ABOUT THIS TASK: Write out again the stretch of items from the line containing "Identify the location" through the end of the items, shifting every coordinate in the answers by adding 146 to it. Leave the pictures out.

Saved entries
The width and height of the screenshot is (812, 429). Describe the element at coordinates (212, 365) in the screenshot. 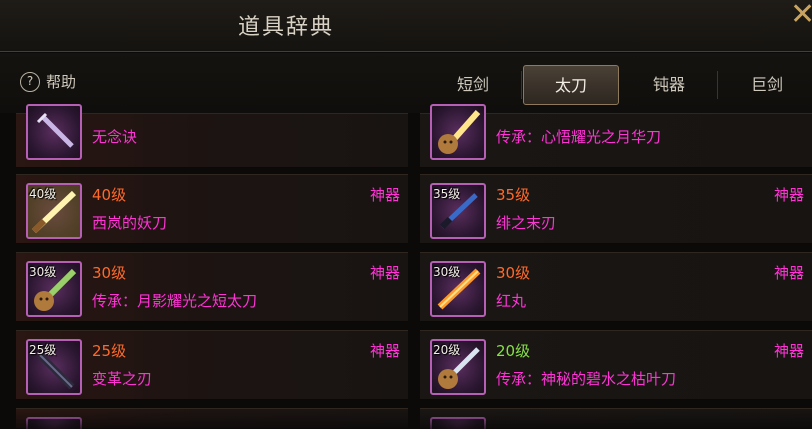

I see `item-card: 25级 25级 神器 变革之刃` at that location.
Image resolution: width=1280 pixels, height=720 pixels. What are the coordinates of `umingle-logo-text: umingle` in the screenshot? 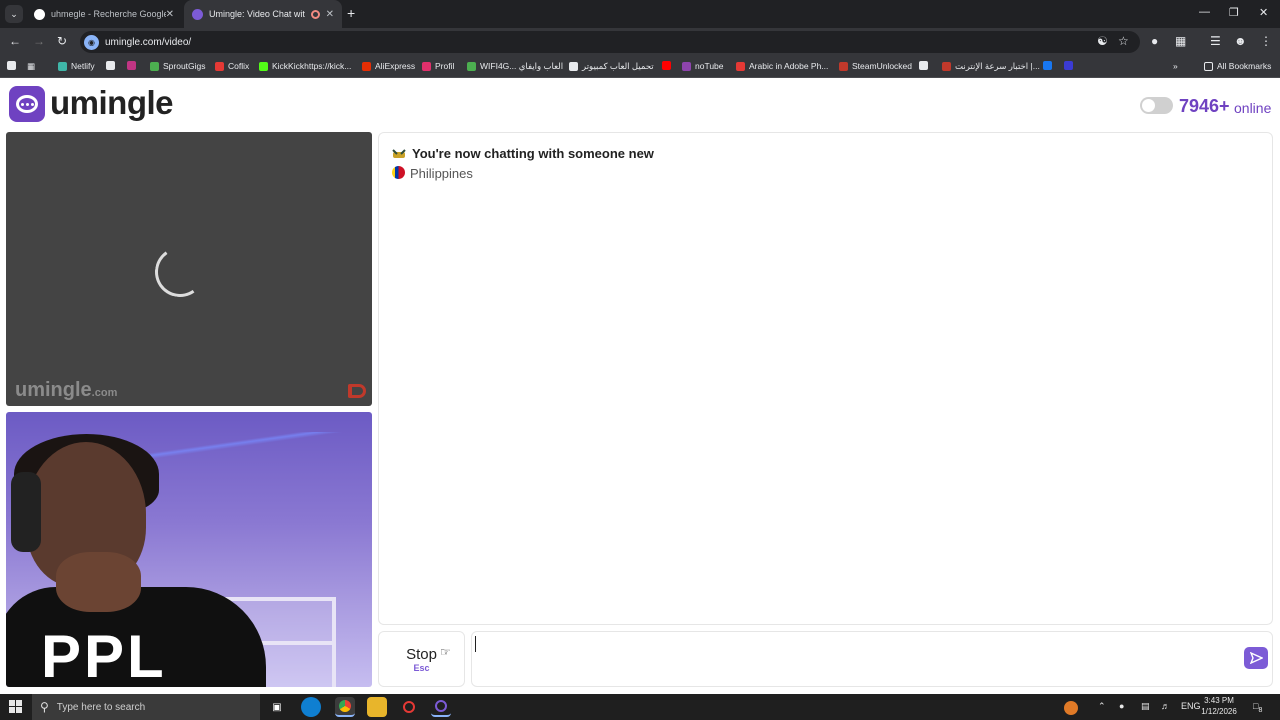 It's located at (112, 103).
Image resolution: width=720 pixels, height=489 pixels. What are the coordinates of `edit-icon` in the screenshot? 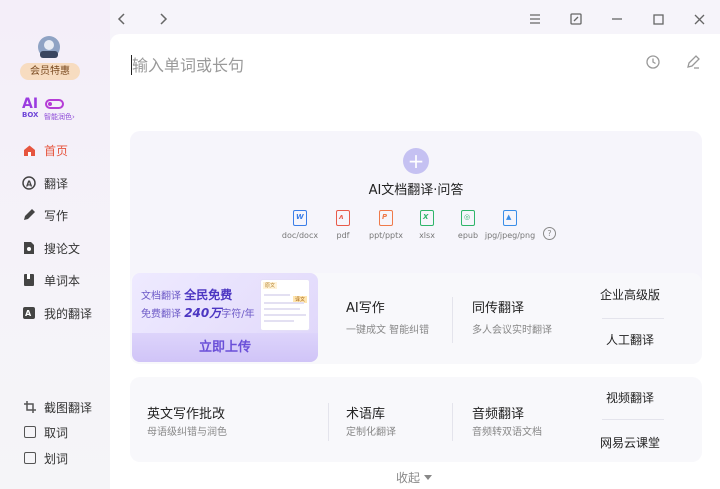 It's located at (693, 62).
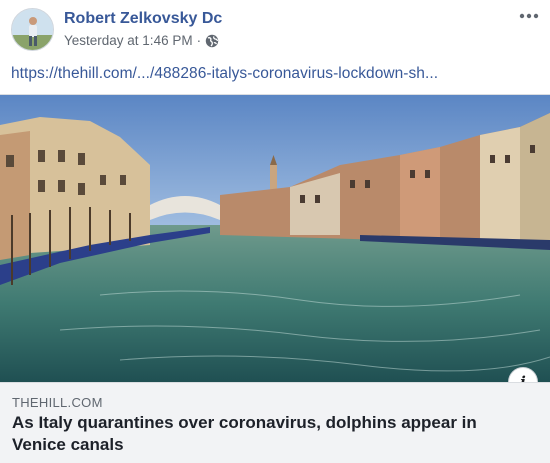  Describe the element at coordinates (529, 16) in the screenshot. I see `more-options-icon` at that location.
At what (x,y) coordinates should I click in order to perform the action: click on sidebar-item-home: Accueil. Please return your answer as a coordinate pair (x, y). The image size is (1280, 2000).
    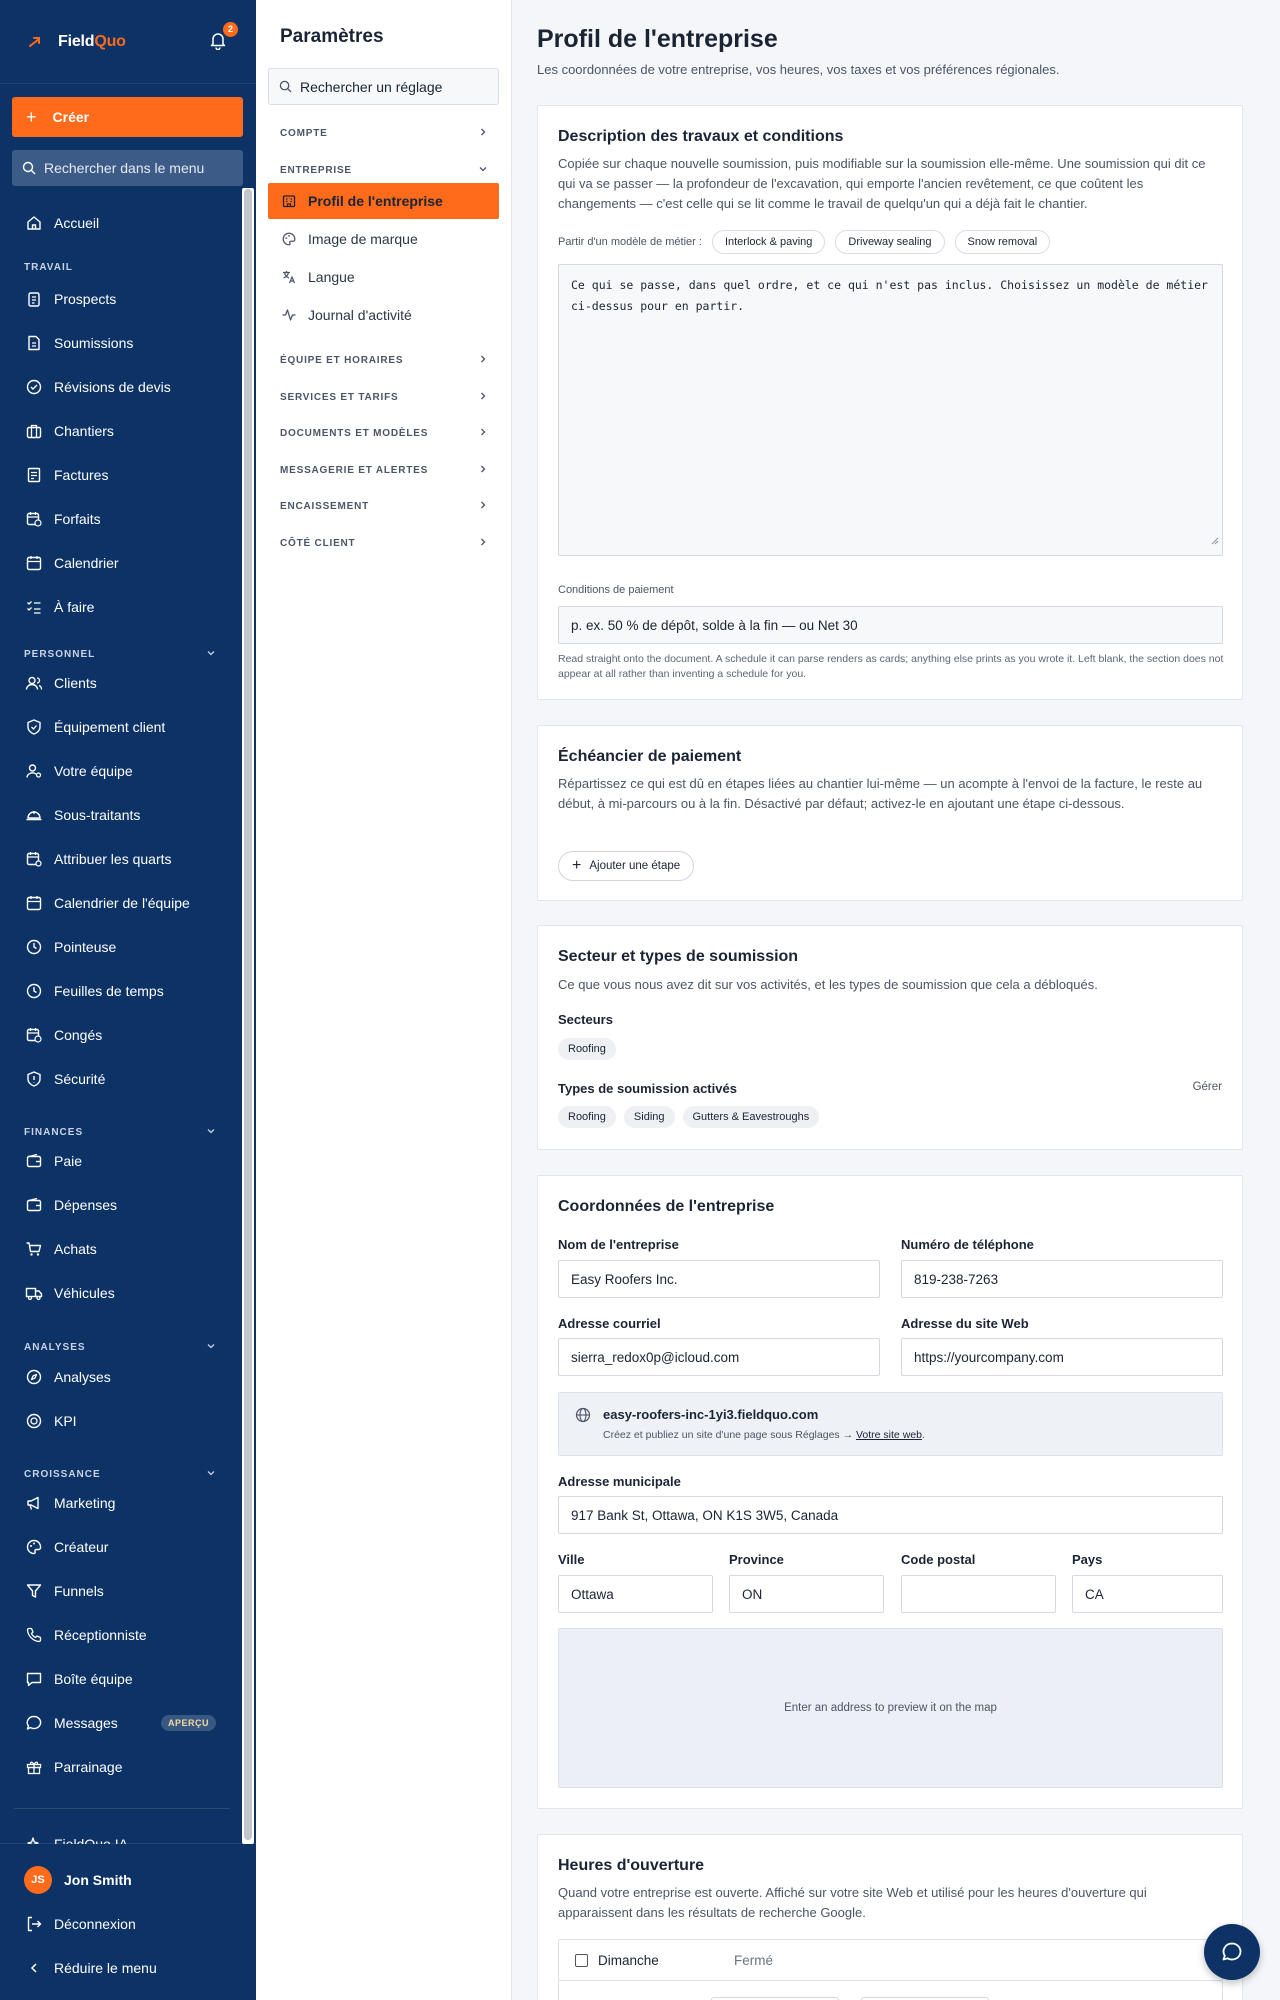
    Looking at the image, I should click on (120, 223).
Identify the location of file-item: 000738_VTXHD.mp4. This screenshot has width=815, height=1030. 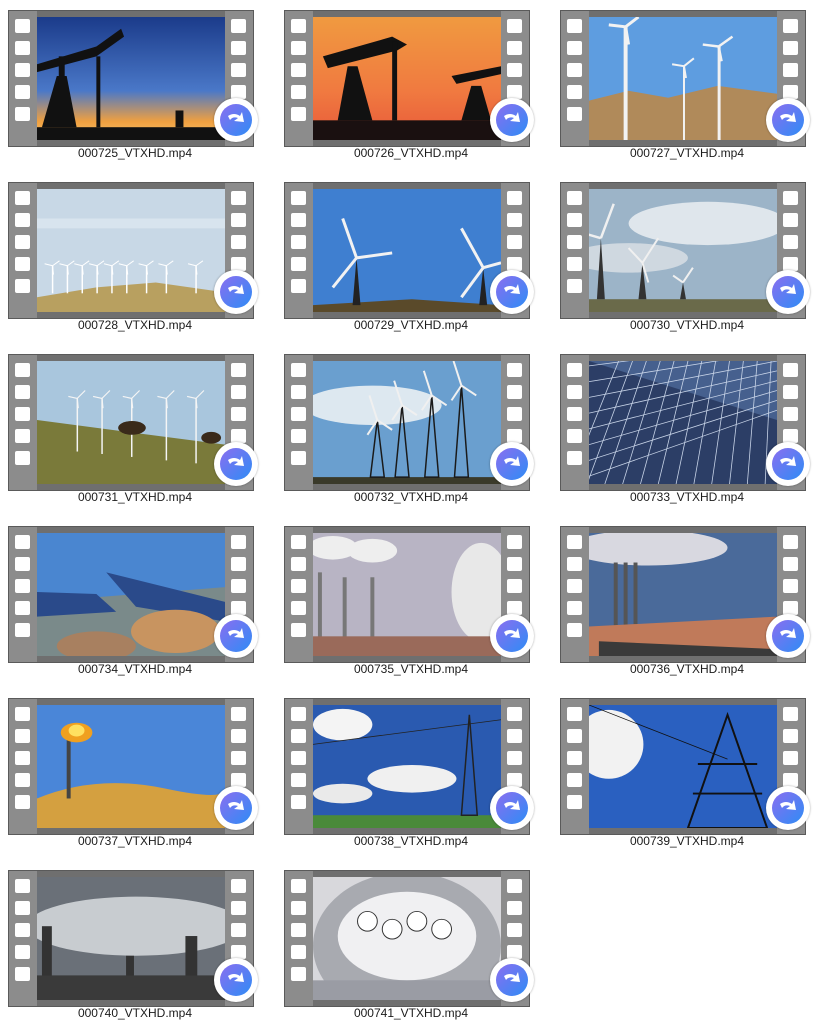
(411, 772).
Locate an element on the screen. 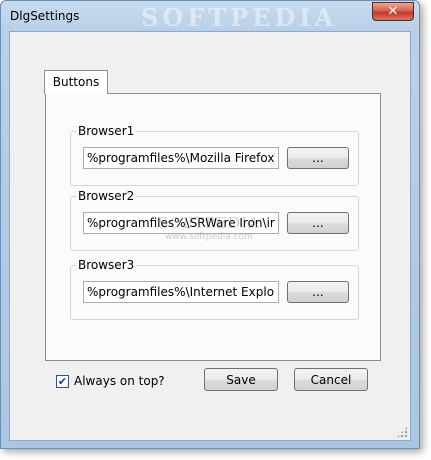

SOLUTION FOR THIS EXERCISE:
Identify the location of file-item: 000738_VTXHD.mp4. This screenshot has width=815, height=1030. 
(557, 918).
Locate an element on the screen. 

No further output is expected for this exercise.